◆ WORK REQUIRED ◆
Everything in the listing must be repeated word for word.

◆ LISTED RECORDS ◆

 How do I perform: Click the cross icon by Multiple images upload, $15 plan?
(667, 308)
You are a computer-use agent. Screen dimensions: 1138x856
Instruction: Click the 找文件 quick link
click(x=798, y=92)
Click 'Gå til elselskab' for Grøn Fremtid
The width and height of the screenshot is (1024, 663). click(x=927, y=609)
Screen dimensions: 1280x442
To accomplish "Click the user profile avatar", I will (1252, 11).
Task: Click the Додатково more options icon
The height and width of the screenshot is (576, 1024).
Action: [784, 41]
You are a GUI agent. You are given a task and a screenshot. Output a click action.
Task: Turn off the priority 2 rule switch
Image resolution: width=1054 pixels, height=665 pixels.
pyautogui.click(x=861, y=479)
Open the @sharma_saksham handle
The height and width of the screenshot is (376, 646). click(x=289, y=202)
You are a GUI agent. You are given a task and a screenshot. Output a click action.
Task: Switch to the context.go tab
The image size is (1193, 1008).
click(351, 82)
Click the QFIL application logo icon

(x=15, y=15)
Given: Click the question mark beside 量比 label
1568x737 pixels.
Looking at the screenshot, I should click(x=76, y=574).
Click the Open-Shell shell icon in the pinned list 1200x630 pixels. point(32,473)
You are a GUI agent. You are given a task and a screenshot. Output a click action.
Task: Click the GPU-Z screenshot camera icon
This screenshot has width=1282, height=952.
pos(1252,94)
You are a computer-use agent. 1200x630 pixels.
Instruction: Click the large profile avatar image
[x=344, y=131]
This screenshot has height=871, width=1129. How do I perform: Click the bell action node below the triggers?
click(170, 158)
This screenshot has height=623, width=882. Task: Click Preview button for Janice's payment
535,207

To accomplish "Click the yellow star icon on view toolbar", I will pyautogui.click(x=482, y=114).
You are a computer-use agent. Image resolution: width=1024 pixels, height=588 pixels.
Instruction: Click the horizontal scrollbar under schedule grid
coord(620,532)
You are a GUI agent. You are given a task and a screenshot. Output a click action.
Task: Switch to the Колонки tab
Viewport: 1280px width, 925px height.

◆ TASK RESPONSE ◆
 How do I perform: Click the cross icon by Multiple images upload, $15 plan?
(667, 308)
You are a computer-use agent. Screen dimensions: 1138x856
Instruction: Click the 找文件 quick link
click(x=798, y=92)
Click 'Gå til elselskab' for Grøn Fremtid
The width and height of the screenshot is (1024, 663). click(x=927, y=609)
Screen dimensions: 1280x442
To accomplish "Click the user profile avatar", I will (1252, 11).
Task: Click the Додатково more options icon
The height and width of the screenshot is (576, 1024).
Action: [784, 41]
You are a GUI agent. You are given a task and a screenshot. Output a click action.
Task: Turn off the priority 2 rule switch
Image resolution: width=1054 pixels, height=665 pixels.
pyautogui.click(x=861, y=479)
Open the @sharma_saksham handle
The height and width of the screenshot is (376, 646). click(x=289, y=202)
You are a GUI agent. You are given a task and a screenshot. Output a click action.
Task: Switch to the context.go tab
The image size is (1193, 1008).
click(351, 82)
Click the QFIL application logo icon

(x=15, y=15)
Given: Click the question mark beside 量比 label
1568x737 pixels.
Looking at the screenshot, I should click(x=76, y=574).
Click the Open-Shell shell icon in the pinned list 1200x630 pixels. point(32,473)
You are a GUI agent. You are given a task and a screenshot. Output a click action.
Task: Click the GPU-Z screenshot camera icon
This screenshot has width=1282, height=952.
pos(1252,94)
You are a computer-use agent. 1200x630 pixels.
Instruction: Click the large profile avatar image
[x=344, y=131]
This screenshot has height=871, width=1129. How do I perform: Click the bell action node below the triggers?
click(170, 158)
This screenshot has height=623, width=882. Task: Click Preview button for Janice's payment
535,207

To accomplish "Click the yellow star icon on view toolbar", I will pyautogui.click(x=482, y=114).
You are a computer-use agent. Image resolution: width=1024 pixels, height=588 pixels.
Instruction: Click the horizontal scrollbar under schedule grid
coord(620,532)
You are a GUI agent. You are given a task and a screenshot. Output a click action.
Task: Switch to the Колонки tab
Viewport: 1280px width, 925px height.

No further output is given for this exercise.